Cheney and Rumsfeld thought they could ‘liberate’ Iraq as if it were France under Hitler. Minimal cost and military commitment, regime change overnight, the mid east learns an important lesson and US companies get to control the 2nd largest oil reserves in the world. Bingo. Blair went along with it, because he believed that Britain was under threat. What Blair believes, quite sincerely we are told, carries more weight than 2 million people on the streets of London. More than the countless millions who opposed the war across the world. He believed that Saddam Hussein still had access to the weaponry built up with Western support during the American sponsored war against Iran in which hundreds of thousands of Iraqis fought and died. A secular army under a charismatic if autocratic leader had fought against the rise of Shia fundamentalism at the same time as putting down, with extreme violence, any sign of resistance within Iraq itself. There was no evidence for the WMDs except from Iraqi exiles with an axe to grind.

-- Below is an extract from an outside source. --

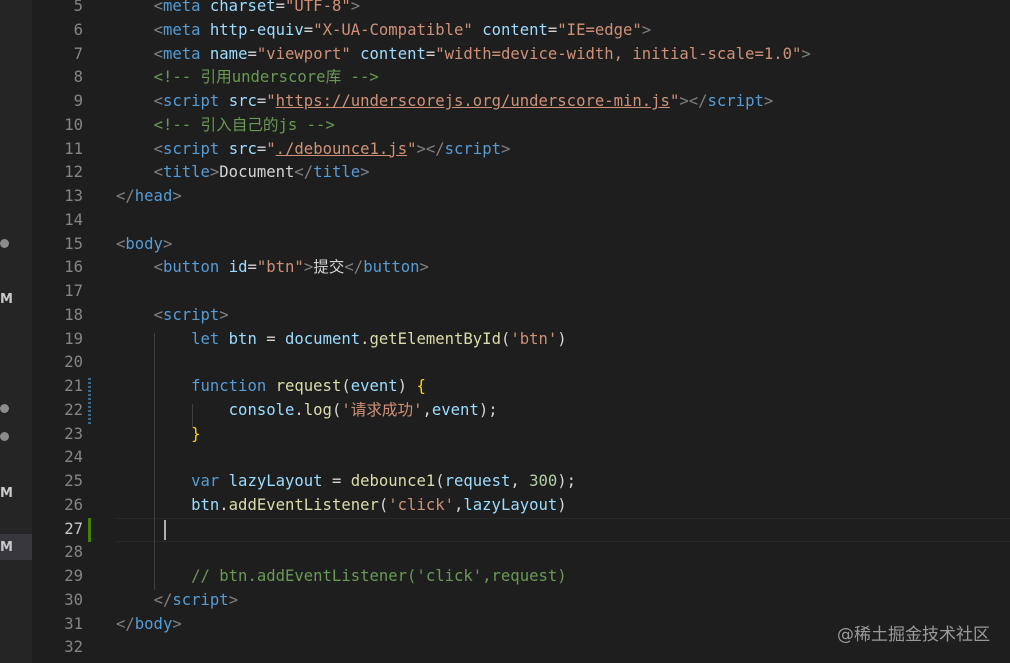 Image resolution: width=1010 pixels, height=663 pixels. I want to click on code-token: charset, so click(242, 8).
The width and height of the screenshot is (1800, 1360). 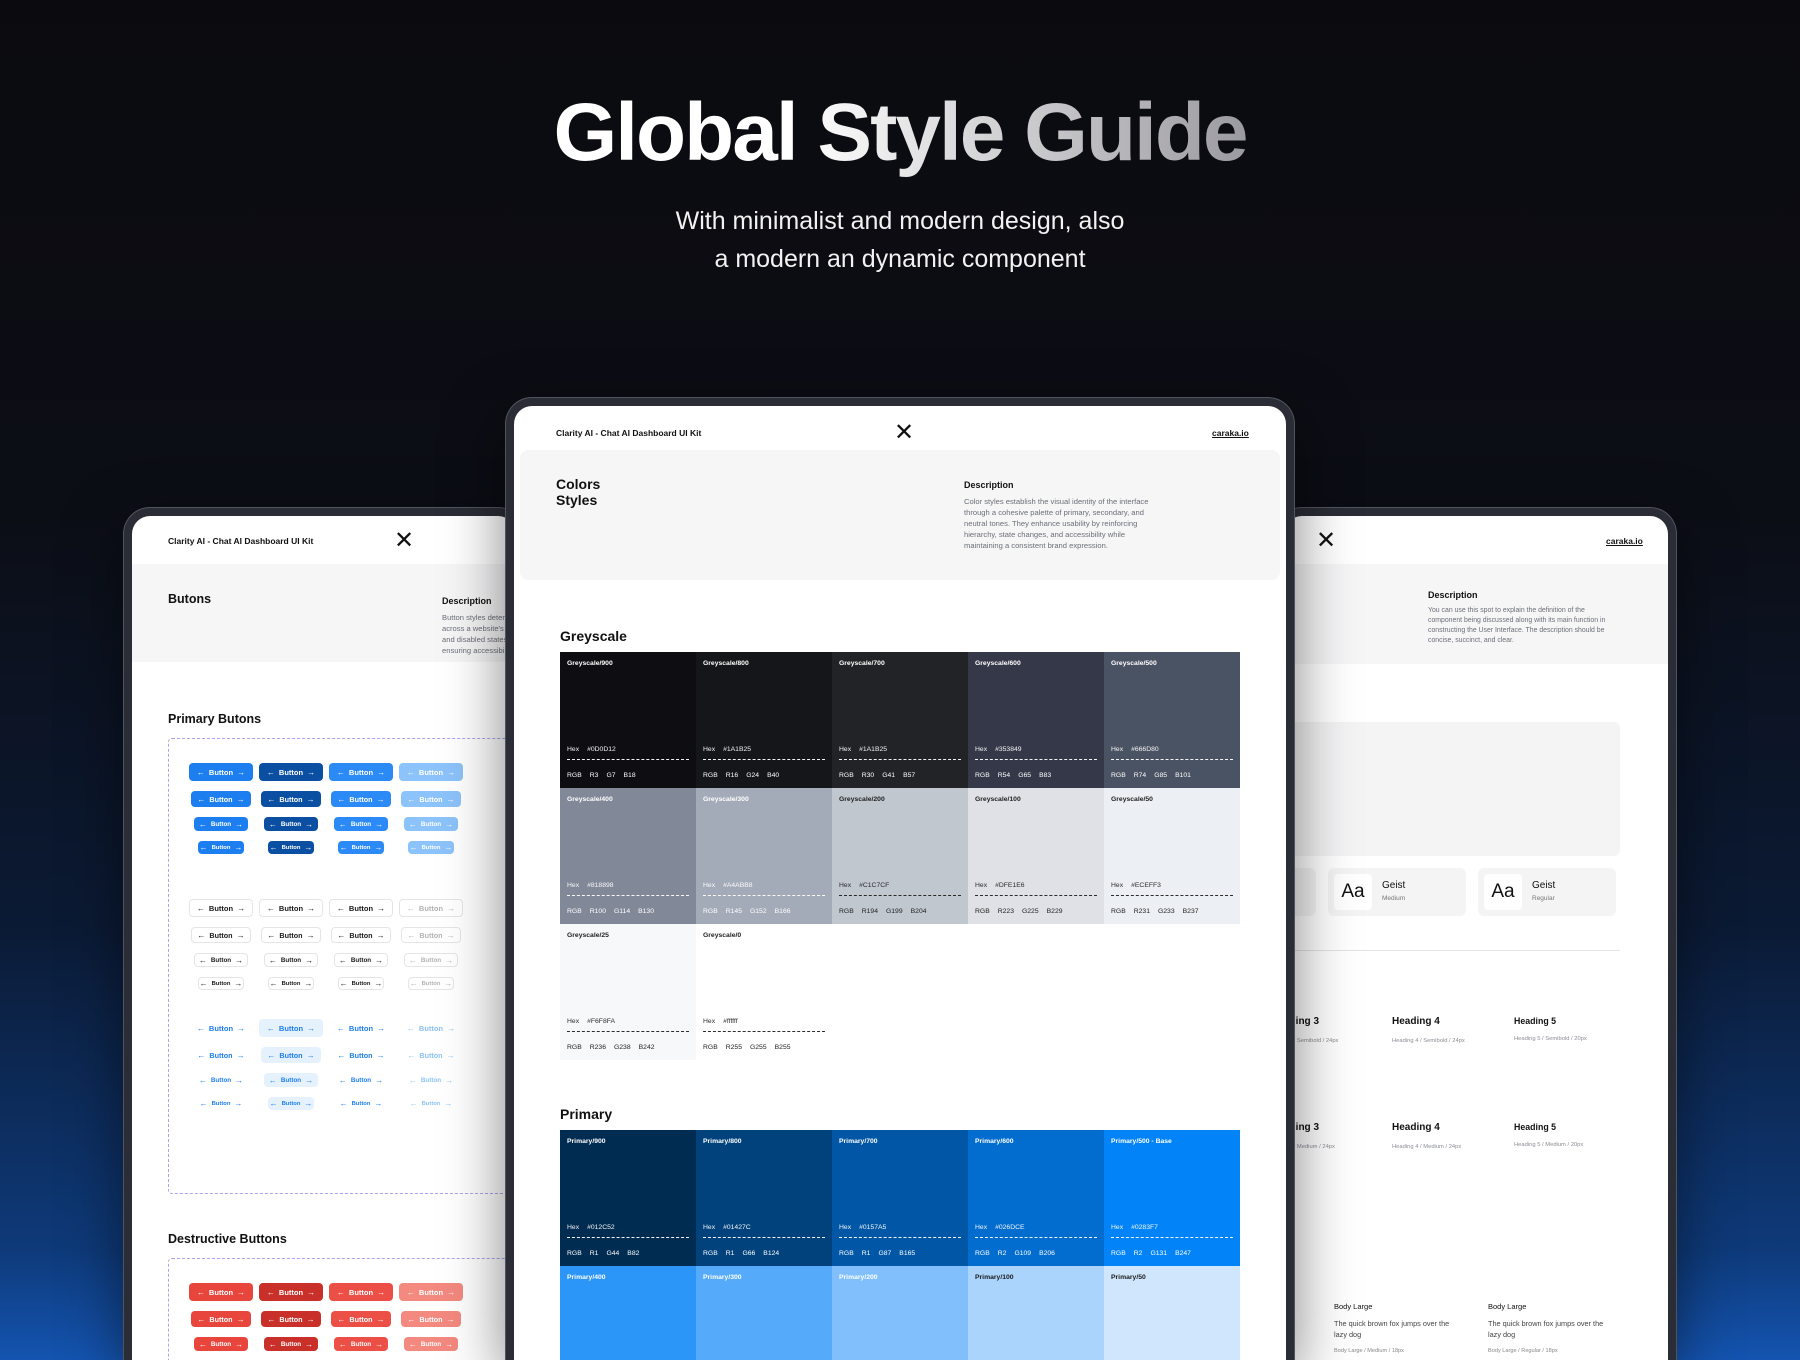 I want to click on clarity-logo-icon: ✕, so click(x=1326, y=540).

Modern Iraq is, or was, a highly developed country with modern industries and an infrastructure that any citizen of north America or western Europe would recognise. Northern Kurds believe themselves to be a part of a greater Kurdistan also encompassing parts of Iran, Turkey, Syria and Armenia – certainly a more natural country than the Iraq devised by Britain carving up the Ottoman empire after the 1st World war. Iraq finds itself divided by the ancient schism within Islam between Shia and Sunni. The British had installed the Saud family in power in Arabia who were in league with the extremist Wahabi sect of Sunni Islam and had been looking for a power base since the 18th century. It made sense that Sunnis should also run Iraq even though the Shia were in the majority. The puppet regime under Faisal I guaranteed British control until formal independence in 1932. By the time the Baathists took over with CIA support in 1963, Sunni ascendancy had become institutionalised. When Shia Iran evicted the pro-Western Shah in 1979, it didn’t take much to goad an Iraqi government nervous of Shia revolt within its own borders to attempt an invasion. That war ground to a halt 8 years later and after the debacle of the invasion of Kuwait and the subsequent defeat by a US lead coalition, Iraq was convulsed by a Shia rebellion in the south centred on Basra. Western support for the uprising never materialised and it was put down with customary brutality. Why did Bush and Blair expect after invasion that Iraqis would depart from historical precedent and welcome an invasion that could only deprive Sunnis of power, prevent Shias from creating an Islamic republic on the Iranian model and provide everyone with an occupation they didn’t want. It’s no fun being occupied by a foreign army – ask anyone in West Belfast, Chechnya or the Occupied territories of Palestine. But no, Tony Blair believes, quite sincerely, that the British soldiers he has put in harms way in southern Iraq are bringing an end to the people’s problems there. How many of those soldiers have to die and how many local people do they have to kill before Blair recognises that their presence is part of the problem and nothing to do with a solution?

The inevitable result will be a western withdrawal from Iraq. This may be achieved under the guise of another ‘Mission Accomplished’ but be assured there will be no admission of defeat from Bush and Blair or their successors. This doesn’t mean that everyone else won’t regard the coalition as the losers. Al Qaeda will claim victory even though they’ve never had much support in Iraq, the victims of US imperialism the world over will feel a kind of justice has been done, but the millions of casualties in Iraq will be left with the bitter aftermath of a senseless reprisal for the horror of 9/11.

The war on terror never made much sense and if by the adventure in Iraq, we claimed to be bringing democracy to the middle east, then we have devalued the very civilisation that war purports to be defending. How can the subjects of the next pre-emptive invasion be expected to believe that democracy will do them any good after the mass murder it has brought to Iraq?

It’s not good enough for Blair to ‘sincerely’ believe that Britain is under imminent threat from another country in order to go to war. There are rules, laws even that govern international behaviour and they should be strengthened and respected.